To solve the problem, we need to ensure that the function \( f(x) \) is both continuous and differentiable at \( x = 1 \). The function is defined as follows: \[ f(x) = \begin{cases} a + \tan^{-1}(x - b) & \text{for } x \geq 1 \\ \frac{x}{2} & \text{for } x < 1 \end{cases} \] ### Step 1: Ensure Continuity at \( x = 1 \) For the function to be continuous at \( x = 1 \), the left-hand limit as \( x \) approaches 1 must equal the right-hand limit at \( x = 1 \): \[ \lim_{x \to 1^-} f(x) = \lim_{x \to 1^+} f(x) \] Calculating the left-hand limit: \[ \lim_{x \to 1^-} f(x) = \frac{1}{2} \] Calculating the right-hand limit: \[ \lim_{x \to 1^+} f(x) = a + \tan^{-1}(1 - b) = a + \frac{\pi}{4} - b \] Setting these equal gives us the first equation: \[ a + \frac{\pi}{4} - b = \frac{1}{2} \quad \text{(1)} \] ### Step 2: Ensure Differentiability at \( x = 1 \) For the function to be differentiable at \( x = 1 \), the derivatives from both sides must also be equal.
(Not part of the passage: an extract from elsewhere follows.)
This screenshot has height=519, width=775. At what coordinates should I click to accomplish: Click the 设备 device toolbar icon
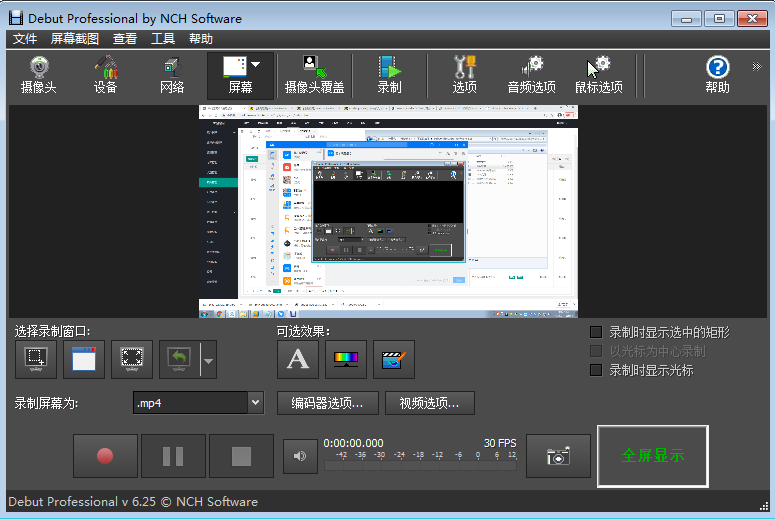coord(105,75)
Calculating the derivative for \( x \geq 1 \): \[ f'(x) = \frac{d}{dx}(a + \tan^{-1}(x - b)) = \frac{1}{1 + (x - b)^2} \] Calculating the derivative for \( x < 1 \): \[ f'(x) = \frac{1}{2} \] Evaluating the derivative at \( x = 1 \): \[ f'(1^+) = \frac{1}{1 + (1 - b)^2} \] Setting the derivatives equal gives us the second equation: \[ \frac{1}{1 + (1 - b)^2} = \frac{1}{2} \quad \text{(2)} \] ### Step 3: Solve Equation (2) Cross-multiplying gives: \[ 2 = 1 + (1 - b)^2 \] Rearranging: \[ (1 - b)^2 = 1 \] Taking the square root: \[ 1 - b = 1 \quad \text{or} \quad 1 - b = -1 \] From \( 1 - b = 1 \): \[ b = 0 \] From \( 1 - b = -1 \): \[ b = 2 \] ### Step 4: Solve for \( a \) using Equation (1) **Case 1:** If \( b = 0 \): Substituting \( b = 0 \) into Equation (1): \[ a + \frac{\pi}{4} = \frac{1}{2} \] Thus, \[ a = \frac{1}{2} - \frac{\pi}{4} \] Calculating \( 4a - b \): \[ 4a - b = 4\left(\frac{1}{2} - \frac{\pi}{4}\right) - 0 = 2 - \pi \] **Case 2:** If \( b = 2 \): Substituting \( b = 2 \) into Equation (1): \[ a + \frac{\pi}{4} - 2 = \frac{1}{2} \] Thus, \[ a = \frac{1}{2} + 2 - \frac{\pi}{4} = \frac{5}{2} - \frac{\pi}{4} \] Calculating \( 4a - b \): \[ 4a - b = 4\left(\frac{5}{2} - \frac{\pi}{4}\right) - 2 = 10 - \pi - 2 = 8 - \pi \] ### Conclusion The possible values for \( 4a - b \) are \( 2 - \pi \) and \( 8 - \pi \).